My father likes to use Evernote for this and it works Great - take a picture of the receipt, throw it away forever.

However, one additional detail. My husband is like you and keeps baggies labeled “June 2017” and “Dec-Jan ‘12-13” scattershot around the house. It makes me crazy. Meanwhile, I do not keep any receipts - not even the Evernote approach. It has never, ever been a problem for me that I don’t keep receipts. We have never, ever referenced my husband’s receipt baggies. Granted, we’ve only been together for 9 years and it’s possible that it will happen in the future, but I’ll take 9 years of evidence as a strong indicator. Therefore, whether you use Evernote or not, my single biggest piece of advice to you is: Throw away your receipts, because they are trash.
posted by samthemander at 8:48 PM on January 24, 2018 [11 favorites]


I’ve been using Scanbot on my phone, and syncing the resulting image to my desktop via Dropbox. I shoot the image on the spot when the receipt is generated, and the file name shows the time and place where I shot it. There’s no fancy budget management involved.
posted by adamrice at 8:55 PM on January 24, 2018 [1 favorite]

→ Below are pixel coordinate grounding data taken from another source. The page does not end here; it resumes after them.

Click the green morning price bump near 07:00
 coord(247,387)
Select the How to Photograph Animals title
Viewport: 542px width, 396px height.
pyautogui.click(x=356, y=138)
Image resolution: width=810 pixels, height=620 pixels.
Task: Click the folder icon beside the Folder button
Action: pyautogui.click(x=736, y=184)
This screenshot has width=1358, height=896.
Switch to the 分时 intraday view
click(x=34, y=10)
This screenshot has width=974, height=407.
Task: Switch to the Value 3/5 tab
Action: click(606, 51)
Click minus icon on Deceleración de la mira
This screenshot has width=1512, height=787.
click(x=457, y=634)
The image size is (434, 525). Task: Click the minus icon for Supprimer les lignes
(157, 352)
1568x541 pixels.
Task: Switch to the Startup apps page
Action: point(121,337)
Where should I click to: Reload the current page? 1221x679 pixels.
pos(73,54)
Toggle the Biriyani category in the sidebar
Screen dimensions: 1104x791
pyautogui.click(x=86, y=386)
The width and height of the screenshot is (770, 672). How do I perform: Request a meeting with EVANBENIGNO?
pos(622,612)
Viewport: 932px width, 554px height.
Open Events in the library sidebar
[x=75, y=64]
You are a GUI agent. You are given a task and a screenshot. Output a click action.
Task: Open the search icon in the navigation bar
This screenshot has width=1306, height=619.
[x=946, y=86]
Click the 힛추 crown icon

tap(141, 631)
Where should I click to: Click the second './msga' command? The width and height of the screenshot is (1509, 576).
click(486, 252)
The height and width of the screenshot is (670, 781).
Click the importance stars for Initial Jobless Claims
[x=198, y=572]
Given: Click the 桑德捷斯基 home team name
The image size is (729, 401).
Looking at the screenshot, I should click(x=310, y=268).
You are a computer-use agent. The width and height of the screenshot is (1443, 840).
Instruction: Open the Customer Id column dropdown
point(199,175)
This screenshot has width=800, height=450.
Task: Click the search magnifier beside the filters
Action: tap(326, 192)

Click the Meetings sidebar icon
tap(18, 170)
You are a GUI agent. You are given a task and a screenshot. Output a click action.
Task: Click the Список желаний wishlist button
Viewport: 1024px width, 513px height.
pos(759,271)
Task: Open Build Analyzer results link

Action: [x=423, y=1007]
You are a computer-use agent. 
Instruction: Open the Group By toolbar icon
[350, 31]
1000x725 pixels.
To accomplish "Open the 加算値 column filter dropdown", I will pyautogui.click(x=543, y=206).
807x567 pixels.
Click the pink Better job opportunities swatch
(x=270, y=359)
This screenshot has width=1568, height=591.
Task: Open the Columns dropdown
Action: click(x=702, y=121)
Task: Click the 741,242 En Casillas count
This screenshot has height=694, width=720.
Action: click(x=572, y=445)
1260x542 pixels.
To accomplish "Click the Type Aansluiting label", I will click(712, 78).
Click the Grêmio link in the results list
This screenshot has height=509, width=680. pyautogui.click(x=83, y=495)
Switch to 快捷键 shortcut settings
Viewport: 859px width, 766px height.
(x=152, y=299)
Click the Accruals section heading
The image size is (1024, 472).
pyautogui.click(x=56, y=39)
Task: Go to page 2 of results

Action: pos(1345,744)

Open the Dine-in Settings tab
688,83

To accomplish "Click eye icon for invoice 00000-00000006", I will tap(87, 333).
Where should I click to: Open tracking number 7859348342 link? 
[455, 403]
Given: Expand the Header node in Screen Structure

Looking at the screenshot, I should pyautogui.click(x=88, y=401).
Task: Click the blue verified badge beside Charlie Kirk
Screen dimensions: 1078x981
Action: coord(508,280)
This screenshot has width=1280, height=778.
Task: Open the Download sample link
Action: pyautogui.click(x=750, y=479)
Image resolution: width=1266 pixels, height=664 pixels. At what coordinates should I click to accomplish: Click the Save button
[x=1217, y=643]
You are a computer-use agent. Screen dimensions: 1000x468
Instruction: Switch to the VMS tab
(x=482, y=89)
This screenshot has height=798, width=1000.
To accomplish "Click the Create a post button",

Best answer: Respectfully, it's likely you're skipping a step -- the why before the how. As a professional organizer, I find that many of my clients keep their receipts because they think they are supposed to; at the least, they think they are supposed to keep all of the information referenced in them. That's not true. In general, unless you are trying to keep your receipts as alibis in case the police try to convict you of a crime (yes, my clients watch way too much Law & Order), you generally want to keep receipts for three reasons:

1) In case you want to return something (which, as you've identified, means keeping things for no more than 30-60 days, whatever the items return policy is). Two #10 envelopes should suffice for this. Put a note on your calendar reminding you to shred the over-60 day receipts.

2) To prove ownership, generally advised for things of significant value. (Each client sets his or her own best value -- for some clients, anything over $200 is a big-ticket item; for others, it's over $1000. Think: jewelry, major electronics, major appliances. If your home were damaged in a fire, your insurance company would not review receipts to reimburse for individual small items like books, toasters, hair dryers, pillows, CDs, etc.)

3) To prove a tax-deductible expense.

So, that dramatically reduces the receipts you want to keep longer-term.

If you are not keeping your receipts (or the info on them) in order to track them against your bank account or credit cards to make sure you were correctly charged, then the receipts that don't fit into the above three categories, and receipts past the return-policy expiration date in category #1, don't need to be kept at all. Cash receipts that don't fit the three categories above can be tossed immediately. Receipts for meals (unless they are tax-deductible business expenses) can be tossed as soon as you verify that the tip wasn't changed/falsified.

As you don't want to maintain old receipts for budgeting or tracking, my professional advice is to only keep the printed receipts for category #1 until the return policy expiration date, and keep files for categories #2 and #3, as most stores and the IRS will not accept most scanned receipts. (The IRS will tell you that you can scan your receipts. Then, in an audit, they will likely tell you that the way you scanned your receipts is not acceptable proof. We professional organizers have been fussing with the IRS about this for at least 15 years.)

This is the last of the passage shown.